I actually sang this song once in front of a rather large audience.

Enjoy

Wednesday, April 27, 2011

W is for Wendy

Fourteen random things about me...

1. I was born in Germany.

2. For a very long time, since I was about 7, I wanted to be a lawyer. And further, a Justice on the Supreme Court.
3. Also when I was about 7 I got grounded. My dad bought me a Nancy Drew book to read, since I wasn't allowed to do much of anything else. I was instantly hooked. I still have every one of those books.

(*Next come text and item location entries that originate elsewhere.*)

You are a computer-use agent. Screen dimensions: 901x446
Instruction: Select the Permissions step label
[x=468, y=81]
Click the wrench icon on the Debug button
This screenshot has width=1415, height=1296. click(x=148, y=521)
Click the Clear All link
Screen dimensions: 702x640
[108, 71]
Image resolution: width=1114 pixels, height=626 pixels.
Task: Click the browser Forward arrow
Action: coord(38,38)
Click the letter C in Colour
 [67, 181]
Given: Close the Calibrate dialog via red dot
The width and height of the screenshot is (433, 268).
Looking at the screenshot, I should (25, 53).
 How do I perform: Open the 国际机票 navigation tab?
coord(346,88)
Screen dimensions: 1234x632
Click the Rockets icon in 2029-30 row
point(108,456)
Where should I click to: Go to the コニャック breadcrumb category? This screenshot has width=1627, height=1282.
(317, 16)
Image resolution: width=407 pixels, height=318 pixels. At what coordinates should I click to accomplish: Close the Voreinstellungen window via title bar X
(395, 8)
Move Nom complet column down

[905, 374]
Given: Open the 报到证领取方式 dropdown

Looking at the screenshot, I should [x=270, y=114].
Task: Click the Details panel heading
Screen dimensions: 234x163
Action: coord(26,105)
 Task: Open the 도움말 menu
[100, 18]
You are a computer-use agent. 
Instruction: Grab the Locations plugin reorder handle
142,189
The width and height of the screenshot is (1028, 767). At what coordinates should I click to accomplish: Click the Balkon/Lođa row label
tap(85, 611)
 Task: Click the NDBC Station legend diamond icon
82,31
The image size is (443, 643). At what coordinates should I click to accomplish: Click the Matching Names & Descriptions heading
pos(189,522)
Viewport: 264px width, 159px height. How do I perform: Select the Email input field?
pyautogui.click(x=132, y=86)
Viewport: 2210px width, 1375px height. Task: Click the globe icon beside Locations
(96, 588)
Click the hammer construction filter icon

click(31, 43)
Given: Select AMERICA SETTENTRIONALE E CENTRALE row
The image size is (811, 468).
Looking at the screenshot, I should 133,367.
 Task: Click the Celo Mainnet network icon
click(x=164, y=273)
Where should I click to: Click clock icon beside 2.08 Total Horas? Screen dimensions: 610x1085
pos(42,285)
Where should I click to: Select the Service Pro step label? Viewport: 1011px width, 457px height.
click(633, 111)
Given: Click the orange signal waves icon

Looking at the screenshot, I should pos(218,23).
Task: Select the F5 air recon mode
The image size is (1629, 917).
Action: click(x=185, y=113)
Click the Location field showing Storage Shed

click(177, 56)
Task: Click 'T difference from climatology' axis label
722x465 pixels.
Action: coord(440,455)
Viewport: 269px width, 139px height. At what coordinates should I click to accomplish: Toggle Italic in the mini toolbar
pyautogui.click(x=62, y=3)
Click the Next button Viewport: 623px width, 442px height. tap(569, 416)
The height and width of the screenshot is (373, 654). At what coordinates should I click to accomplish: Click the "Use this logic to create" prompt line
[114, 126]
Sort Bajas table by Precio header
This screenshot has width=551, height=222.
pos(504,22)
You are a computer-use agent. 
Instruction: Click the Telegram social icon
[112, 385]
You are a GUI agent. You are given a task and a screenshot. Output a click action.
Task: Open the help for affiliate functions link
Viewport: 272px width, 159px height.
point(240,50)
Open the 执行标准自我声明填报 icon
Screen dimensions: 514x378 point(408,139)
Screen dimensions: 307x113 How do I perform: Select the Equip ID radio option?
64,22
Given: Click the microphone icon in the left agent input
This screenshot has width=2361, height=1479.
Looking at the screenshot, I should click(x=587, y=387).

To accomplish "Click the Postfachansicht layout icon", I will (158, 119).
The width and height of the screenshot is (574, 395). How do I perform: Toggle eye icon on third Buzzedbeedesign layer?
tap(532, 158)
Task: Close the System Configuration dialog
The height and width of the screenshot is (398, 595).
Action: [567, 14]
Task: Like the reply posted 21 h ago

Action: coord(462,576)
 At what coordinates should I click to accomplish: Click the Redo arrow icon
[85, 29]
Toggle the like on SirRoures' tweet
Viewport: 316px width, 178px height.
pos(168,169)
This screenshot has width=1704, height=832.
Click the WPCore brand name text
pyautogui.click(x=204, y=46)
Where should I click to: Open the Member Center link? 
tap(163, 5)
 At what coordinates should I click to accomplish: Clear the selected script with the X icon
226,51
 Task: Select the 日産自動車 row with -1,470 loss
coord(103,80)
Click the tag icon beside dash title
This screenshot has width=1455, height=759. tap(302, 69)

Sadly, I don't think Angie will be very interested in them - too old fashioned. ("what do you mean they didn't have cell phones??")
4. When I was young I'd fill shot glasses with apple cider vinegar and sip it.
5. I got lost in the desert for 9 hours when I was 10. I distinctly recall being upset that I was missing "a very special episode of The Love Boat". Back when there weren't repeats, VCRs or DVRs.
6. I carried a teddy bear to school with me when I was a Freshman in high school.
Me at 16
7. I learned to drive in a '65 Buick Riviera.
8. My first car was a '65 Mustang.
9. I lived in New Orleans for 11 years. I had a very good time in my late 20s and early 30s.
I was sometimes a little devil in New Orleans.
10. I had lasik surgery in 2000. Before that I was almost legally blind.
11. I'm actually very shy. I am the most outgoing shy person you'll ever meet.
12. I've been writing fiction since I was in high school - maybe earlier.
13. My life is much less exciting than it used to be. I used to see 4 a.m. from the "partying late" side, never the "up for work" side.
14. Sometimes I miss the old me... but I am so incredibly blessed, I wouldn't change a thing. :)

Tuesday, April 26, 2011

V is for Virtual

I have been a geek pretty much all of my life. I adopted the idea of an online culture long ago. First with Bulletin Board Systems (BBSs) which are primitive in comparison to anything you might find on the internet today. Then on to AOL chat rooms, where I fell in with a creative group of role players and writers. Later on forum boards and gaming communities for games like Team Fortress Classic (TFC) and World of Warcraft (WOW). Today I'm growing more immersed into Twitter every day. 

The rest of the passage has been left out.